Dans un autre contre-message, Dmitri A. Medvedev, l’ancien président russe et chef du parti au pouvoir, Russie unie, a rencontré mercredi à Pékin Xi Jinping, le dirigeant chinois, alors que les navires de guerre chinois et russes commençaient des exercices conjoints d’une semaine en mer de Chine orientale.

La rare rencontre en personne de M. Xi avec un responsable étranger a rappelé que la Russie conservait le soutien de la Chine, son partenaire international le plus important, même si Pékin avait évité de déclarer son soutien total à l’invasion russe. M. Xi a déclaré à M. Medvedev que les relations entre les deux pays avaient « résisté à l’épreuve des changements internationaux » et que leur partenariat était un « choix stratégique à long terme fait par les deux parties », selon le radiodiffuseur d’Etat, China Central Television.

Ce genre d’alliance est important pour M. Poutine alors qu’il affronte l’Occident. Dans des remarques de suivi après son discours de mercredi, il a repris son affirmation fréquente selon laquelle l’objectif des adversaires de la Russie était la « désintégration et l’affaiblissement de la Russie » et l’avait été « pendant des siècles – il n’y a rien de nouveau ici ». Une guerre sur le tournant pro-occidental de l’Ukraine, a-t-il affirmé, devait éclater tôt ou tard.

« Bien sûr, les opérations militaires sont toujours associées à des tragédies et à des pertes en vies humaines », a déclaré M. Poutine. « Mais puisque c’est inévitable, mieux vaut aujourd’hui que demain. »

Il a affirmé que la Russie avait actuellement un avantage sur l’Occident dans ses forces nucléaires, y compris ses nouveaux missiles hypersoniques, ce qui a contribué à créer « une certaine marge de sécurité ». Bien qu’il n’ait pas répété les menaces plus ouvertes qu’il a faites en septembre qu’il pourrait utiliser des armes nucléaires, le commentaire était un rappel que M. Poutine considérait la guerre en Ukraine comme faisant partie d’une lutte à grande échelle avec l’Occident dans laquelle son arsenal nucléaire fournit son soutien ultime.

Après le discours de M. Poutine, M. Choïgou a prononcé un discours dans lequel il a détaillé l’expansion de l’armée russe de plus de 300 000 militaires à une taille cible de 1,5 million. Il n’était pas immédiatement clair si cette expansion était censée inclure la conscription d’environ 300 000 soldats cet automne, mais elle semblait faire partie d’une poussée visant à militariser davantage la société russe.

M. Shoigu a déclaré que la tranche d’âge des hommes qui pourraient être enrôlés pour leur année obligatoire de service militaire devrait être passée de 18 à 27 ans à 21 à 30 ans – une mesure qui pourrait rendre plus difficile pour les Russes d’utiliser leurs études universitaires pour obtenir des reports.

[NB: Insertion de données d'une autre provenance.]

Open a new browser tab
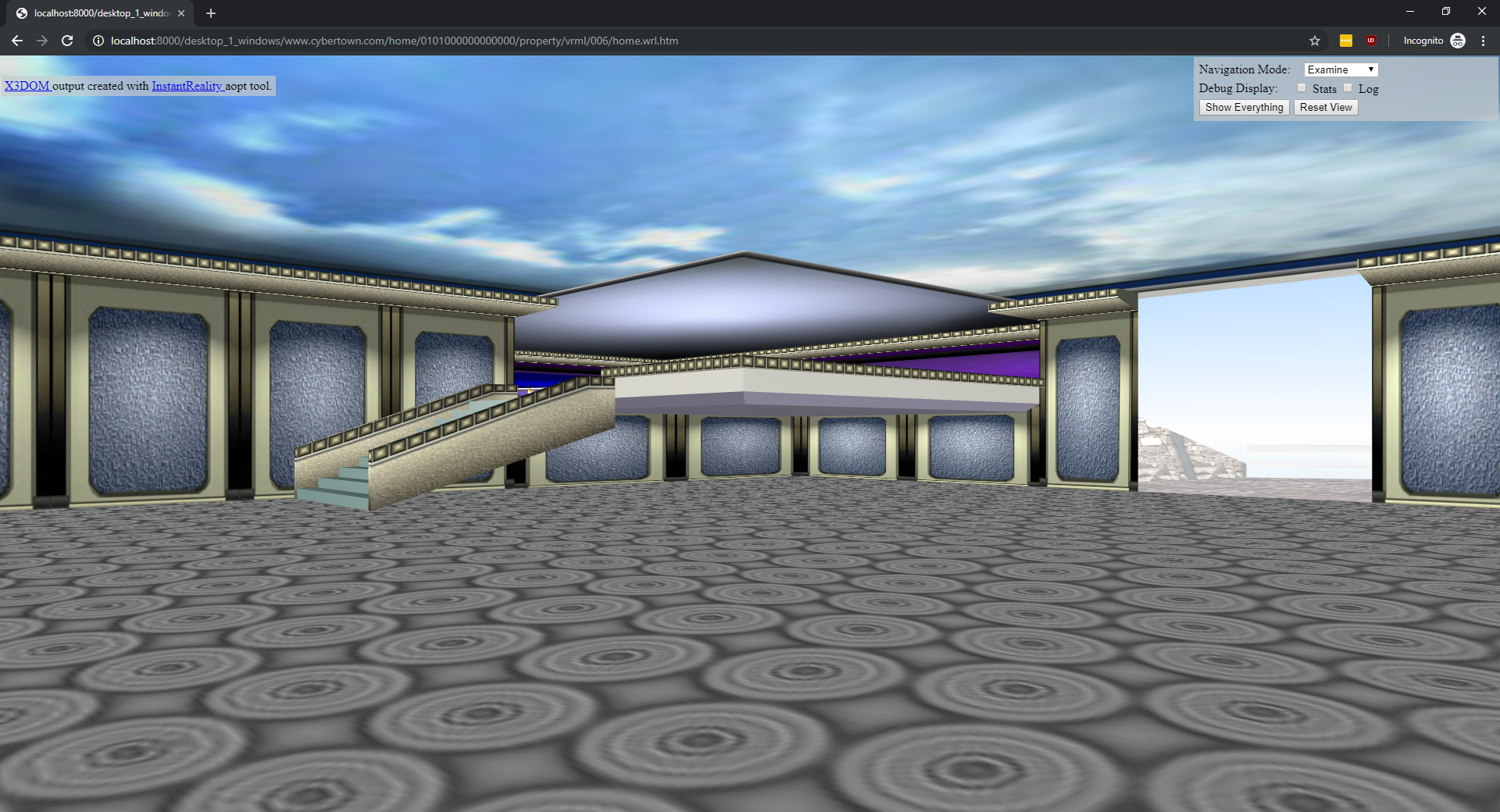The height and width of the screenshot is (812, 1500). [210, 13]
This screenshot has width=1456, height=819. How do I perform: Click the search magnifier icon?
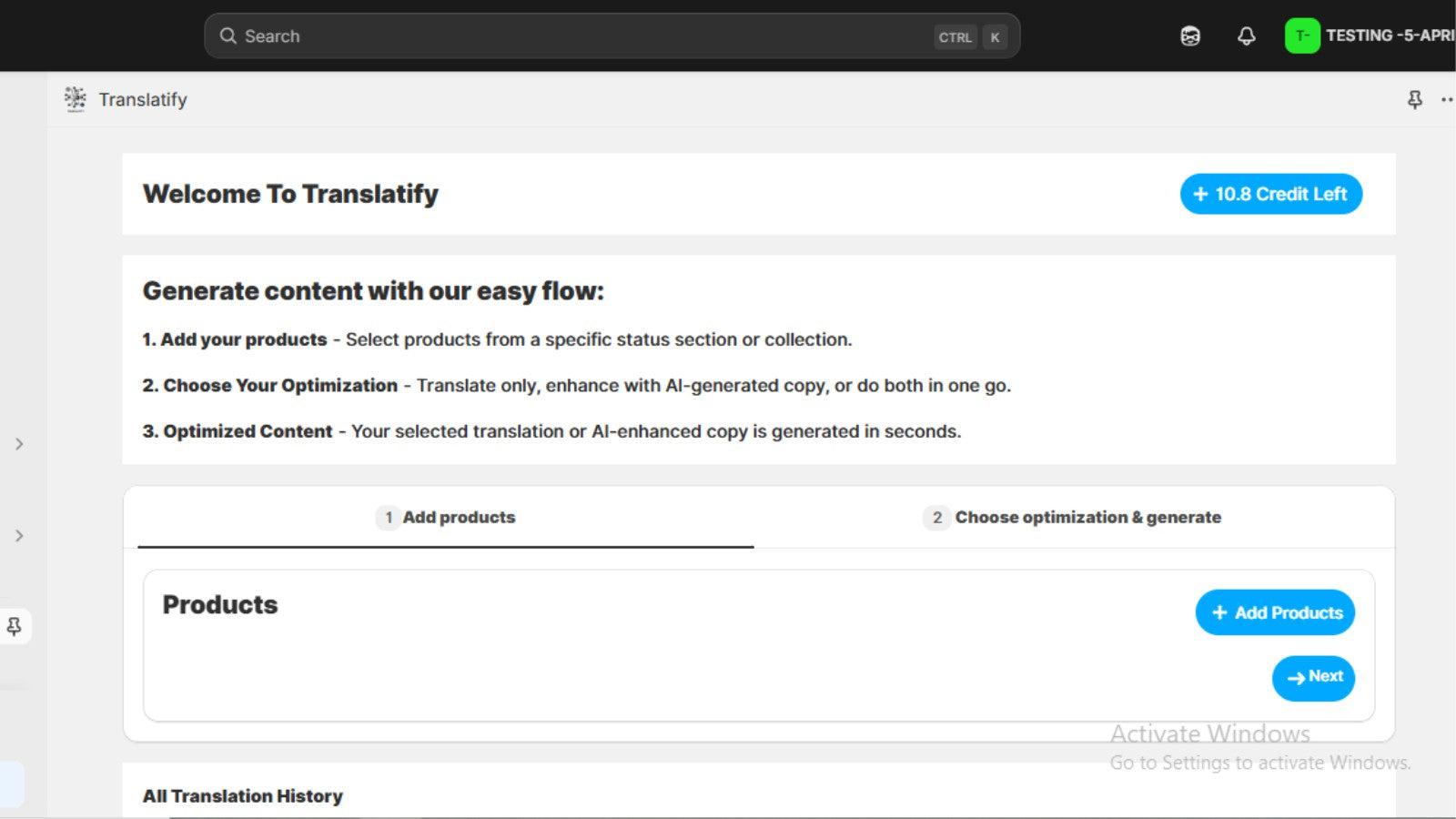[228, 35]
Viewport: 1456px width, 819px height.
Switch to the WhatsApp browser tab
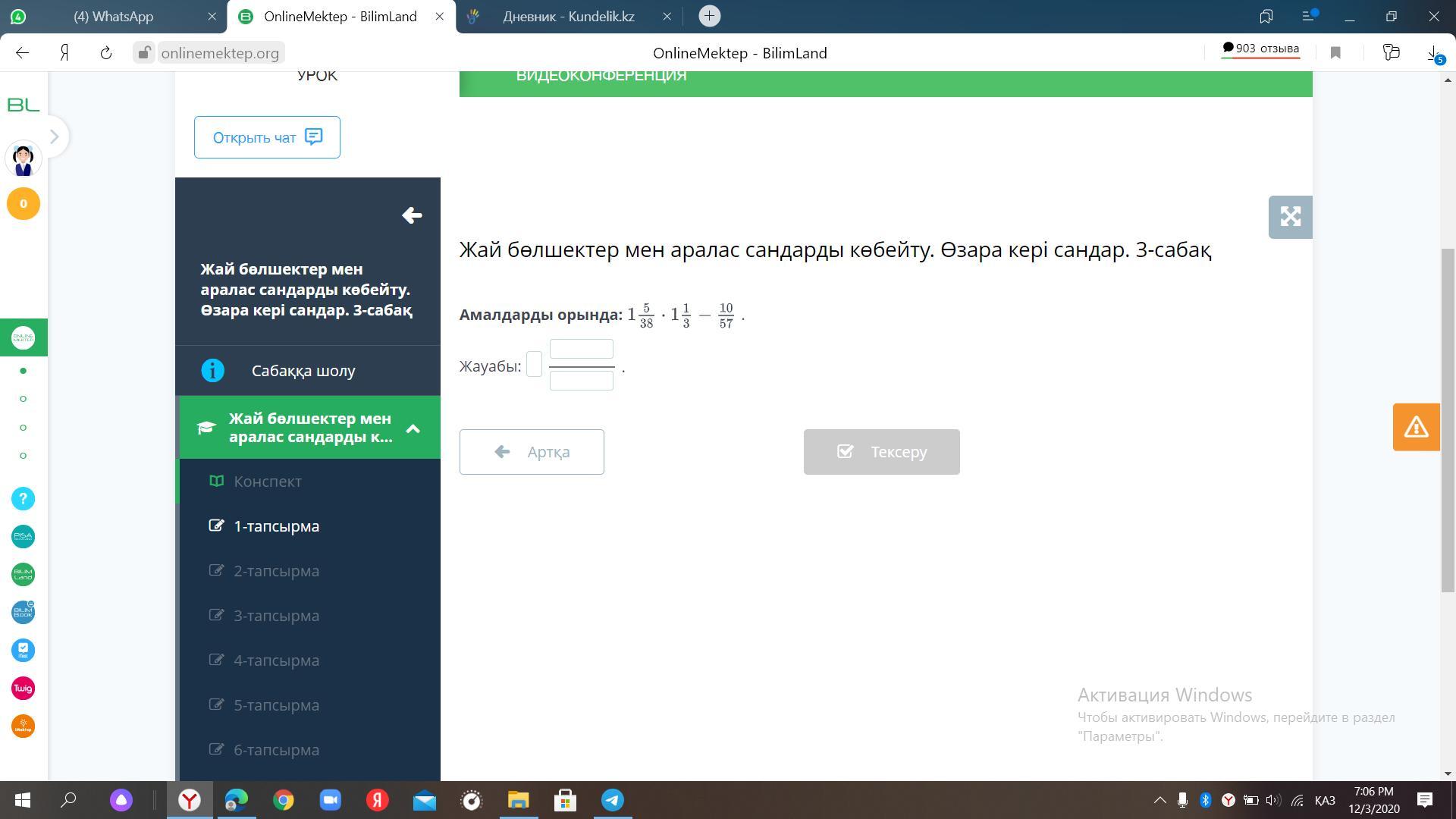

M. Choïgou a également décrit les changements structurels prévus, en particulier dans le district militaire occidental – une entité organisationnelle dont les troupes sont basées dans une grande partie de l’ouest de la Russie et, selon les analystes, ont particulièrement mal fonctionné en Ukraine.

« C’est un aveu que l’armée s’est avérée trop petite et que le district militaire occidental d’élite s’est avéré inefficace », a déclaré Dmitri Kuznets, analyste militaire pour le journal indépendant en langue russe Meduza.

Victoria Kim et Ivan Nechepurenko ont contribué à la production de rapports.